## WHAT THE TASK ASKS
Every entry in the following data should be output exactly.
§
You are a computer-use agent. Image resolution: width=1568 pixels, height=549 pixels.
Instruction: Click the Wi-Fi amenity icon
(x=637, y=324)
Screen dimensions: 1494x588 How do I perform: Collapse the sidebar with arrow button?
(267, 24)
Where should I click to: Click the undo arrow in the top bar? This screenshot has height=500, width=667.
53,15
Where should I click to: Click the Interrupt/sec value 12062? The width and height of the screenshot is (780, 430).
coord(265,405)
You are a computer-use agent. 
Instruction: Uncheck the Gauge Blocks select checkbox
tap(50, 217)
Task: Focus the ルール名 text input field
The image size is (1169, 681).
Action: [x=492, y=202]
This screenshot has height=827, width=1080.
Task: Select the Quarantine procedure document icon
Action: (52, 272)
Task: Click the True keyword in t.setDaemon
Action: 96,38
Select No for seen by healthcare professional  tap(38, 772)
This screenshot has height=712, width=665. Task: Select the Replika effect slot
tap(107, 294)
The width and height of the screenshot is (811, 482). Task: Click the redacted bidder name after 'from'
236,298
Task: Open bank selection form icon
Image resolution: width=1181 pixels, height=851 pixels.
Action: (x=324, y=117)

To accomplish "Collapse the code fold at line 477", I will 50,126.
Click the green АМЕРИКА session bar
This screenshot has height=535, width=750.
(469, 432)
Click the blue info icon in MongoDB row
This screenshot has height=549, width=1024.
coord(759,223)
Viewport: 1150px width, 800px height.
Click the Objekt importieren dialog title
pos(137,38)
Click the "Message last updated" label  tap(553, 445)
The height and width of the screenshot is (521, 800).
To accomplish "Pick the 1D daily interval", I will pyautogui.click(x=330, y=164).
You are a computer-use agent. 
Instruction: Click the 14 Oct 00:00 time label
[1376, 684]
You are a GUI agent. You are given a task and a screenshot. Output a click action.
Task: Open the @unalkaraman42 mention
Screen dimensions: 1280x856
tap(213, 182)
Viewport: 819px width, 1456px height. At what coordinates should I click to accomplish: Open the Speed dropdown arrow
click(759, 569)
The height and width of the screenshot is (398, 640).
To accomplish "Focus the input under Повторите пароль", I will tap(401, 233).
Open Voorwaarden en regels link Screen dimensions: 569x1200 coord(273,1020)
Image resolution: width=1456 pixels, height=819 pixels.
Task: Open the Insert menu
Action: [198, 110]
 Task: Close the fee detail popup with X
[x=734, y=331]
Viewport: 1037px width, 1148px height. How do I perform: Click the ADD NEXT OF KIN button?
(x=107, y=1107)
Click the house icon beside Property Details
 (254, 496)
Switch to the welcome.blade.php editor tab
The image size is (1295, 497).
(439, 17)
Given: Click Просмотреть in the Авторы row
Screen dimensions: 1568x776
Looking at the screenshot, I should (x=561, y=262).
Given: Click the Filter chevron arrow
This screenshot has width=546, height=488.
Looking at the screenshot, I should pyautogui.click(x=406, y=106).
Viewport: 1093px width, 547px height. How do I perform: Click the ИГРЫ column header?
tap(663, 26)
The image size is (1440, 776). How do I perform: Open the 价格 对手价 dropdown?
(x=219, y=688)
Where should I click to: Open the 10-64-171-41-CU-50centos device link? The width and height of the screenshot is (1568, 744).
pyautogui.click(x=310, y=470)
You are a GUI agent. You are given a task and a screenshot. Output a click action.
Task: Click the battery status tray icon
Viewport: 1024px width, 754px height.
§
## WORKED SOLUTION
You are a computer-use agent. Image resolution: width=1568 pixels, height=549 pixels.
Instruction: Click the Wi-Fi amenity icon
(x=637, y=324)
Screen dimensions: 1494x588 How do I perform: Collapse the sidebar with arrow button?
(267, 24)
Where should I click to: Click the undo arrow in the top bar? This screenshot has height=500, width=667.
53,15
Where should I click to: Click the Interrupt/sec value 12062? The width and height of the screenshot is (780, 430).
coord(265,405)
You are a computer-use agent. 
Instruction: Uncheck the Gauge Blocks select checkbox
tap(50, 217)
Task: Focus the ルール名 text input field
The image size is (1169, 681).
Action: [x=492, y=202]
This screenshot has height=827, width=1080.
Task: Select the Quarantine procedure document icon
Action: (52, 272)
Task: Click the True keyword in t.setDaemon
Action: 96,38
Select No for seen by healthcare professional  tap(38, 772)
This screenshot has height=712, width=665. Task: Select the Replika effect slot
tap(107, 294)
The width and height of the screenshot is (811, 482). Task: Click the redacted bidder name after 'from'
236,298
Task: Open bank selection form icon
Image resolution: width=1181 pixels, height=851 pixels.
Action: (x=324, y=117)

To accomplish "Collapse the code fold at line 477", I will 50,126.
Click the green АМЕРИКА session bar
This screenshot has height=535, width=750.
(469, 432)
Click the blue info icon in MongoDB row
This screenshot has height=549, width=1024.
coord(759,223)
Viewport: 1150px width, 800px height.
Click the Objekt importieren dialog title
pos(137,38)
Click the "Message last updated" label  tap(553, 445)
The height and width of the screenshot is (521, 800).
To accomplish "Pick the 1D daily interval", I will pyautogui.click(x=330, y=164).
You are a computer-use agent. 
Instruction: Click the 14 Oct 00:00 time label
[1376, 684]
You are a GUI agent. You are given a task and a screenshot. Output a click action.
Task: Open the @unalkaraman42 mention
Screen dimensions: 1280x856
tap(213, 182)
Viewport: 819px width, 1456px height. At what coordinates should I click to accomplish: Open the Speed dropdown arrow
click(759, 569)
The height and width of the screenshot is (398, 640).
To accomplish "Focus the input under Повторите пароль", I will tap(401, 233).
Open Voorwaarden en regels link Screen dimensions: 569x1200 coord(273,1020)
Image resolution: width=1456 pixels, height=819 pixels.
Task: Open the Insert menu
Action: [198, 110]
 Task: Close the fee detail popup with X
[x=734, y=331]
Viewport: 1037px width, 1148px height. How do I perform: Click the ADD NEXT OF KIN button?
(x=107, y=1107)
Click the house icon beside Property Details
 (254, 496)
Switch to the welcome.blade.php editor tab
The image size is (1295, 497).
(439, 17)
Given: Click Просмотреть in the Авторы row
Screen dimensions: 1568x776
Looking at the screenshot, I should (x=561, y=262).
Given: Click the Filter chevron arrow
This screenshot has width=546, height=488.
Looking at the screenshot, I should pyautogui.click(x=406, y=106).
Viewport: 1093px width, 547px height. How do I perform: Click the ИГРЫ column header?
tap(663, 26)
The image size is (1440, 776). How do I perform: Open the 价格 对手价 dropdown?
(x=219, y=688)
Where should I click to: Open the 10-64-171-41-CU-50centos device link? The width and height of the screenshot is (1568, 744).
pyautogui.click(x=310, y=470)
You are a GUI agent. You are given a task and a screenshot. Output a click action.
Task: Click the battery status tray icon
Viewport: 1024px width, 754px height.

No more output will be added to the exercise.